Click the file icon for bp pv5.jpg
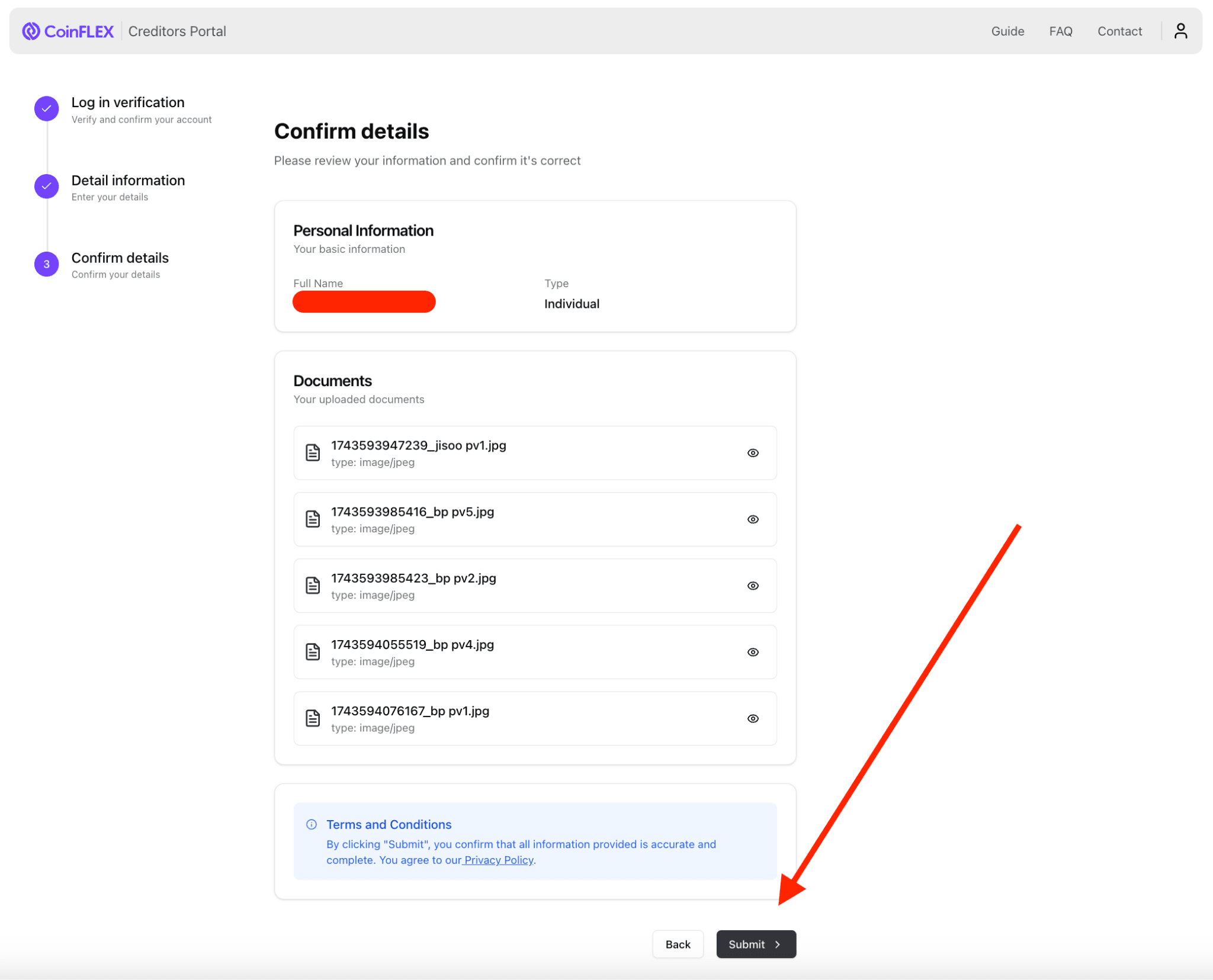(x=313, y=519)
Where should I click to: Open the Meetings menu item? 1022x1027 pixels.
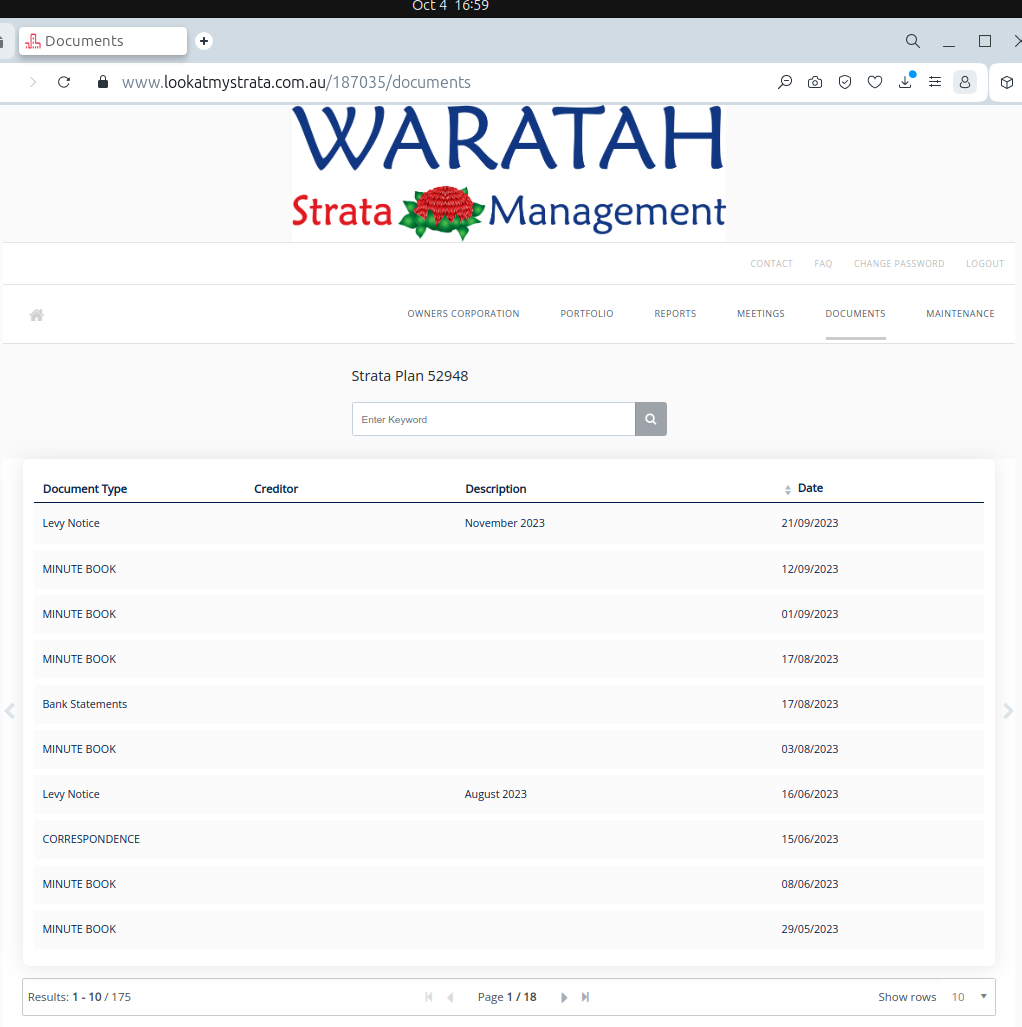(x=760, y=314)
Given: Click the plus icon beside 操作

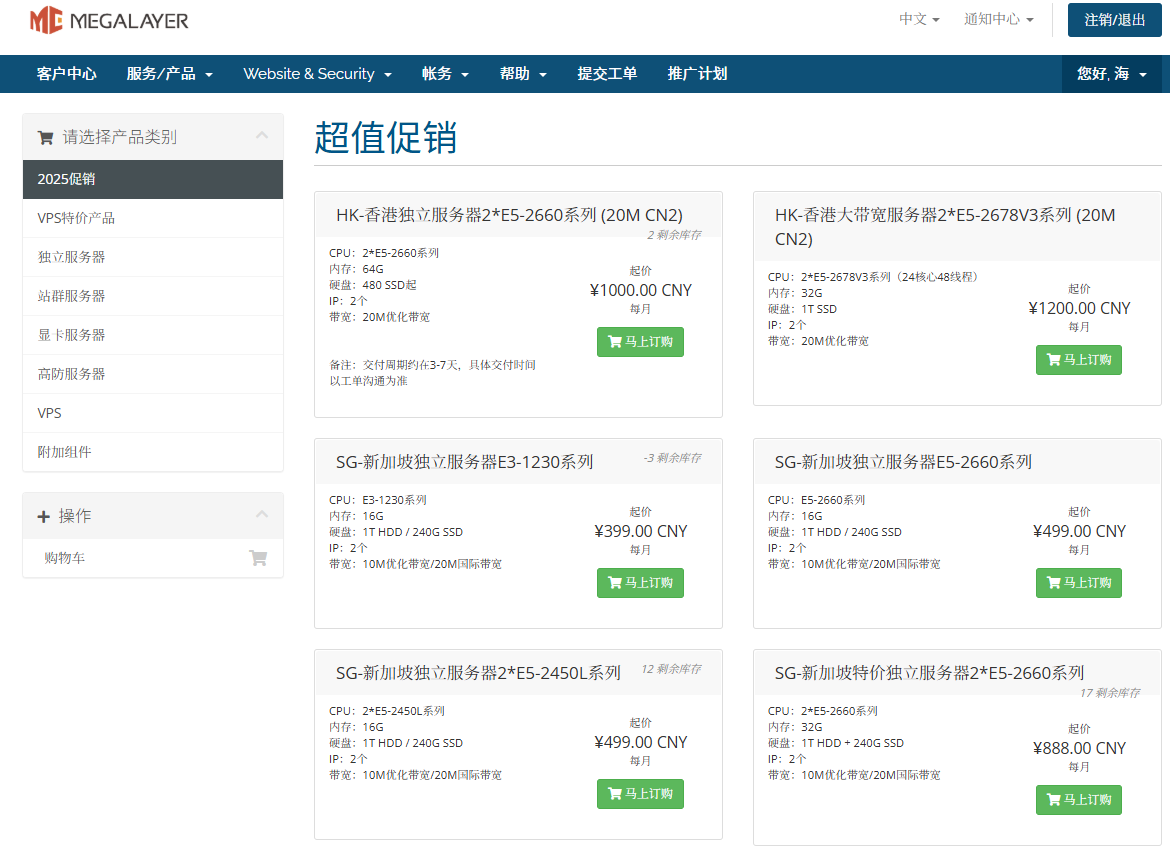Looking at the screenshot, I should click(x=43, y=516).
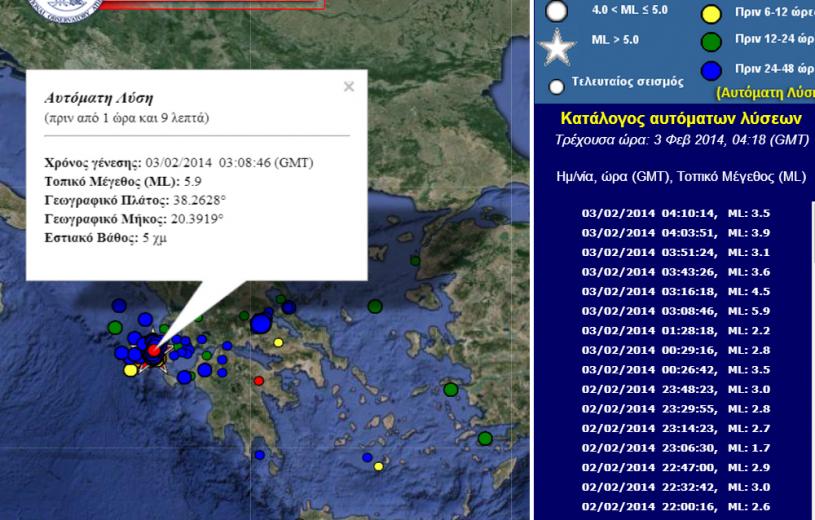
------------------------------------------------------------
TASK REQUIREMENTS: Replace every "icon" in the records with "symbol" and give the records again with everything else unchanged. Leave the pictures out.

EXERCISE ANSWER:
Click the file symbol for bp pv5.jpg
(x=313, y=519)
Where should I click to: Open the Meetings menu item? 1022x1027 pixels.
(x=760, y=314)
Given: Click the plus symbol beside 操作

Looking at the screenshot, I should click(x=43, y=516).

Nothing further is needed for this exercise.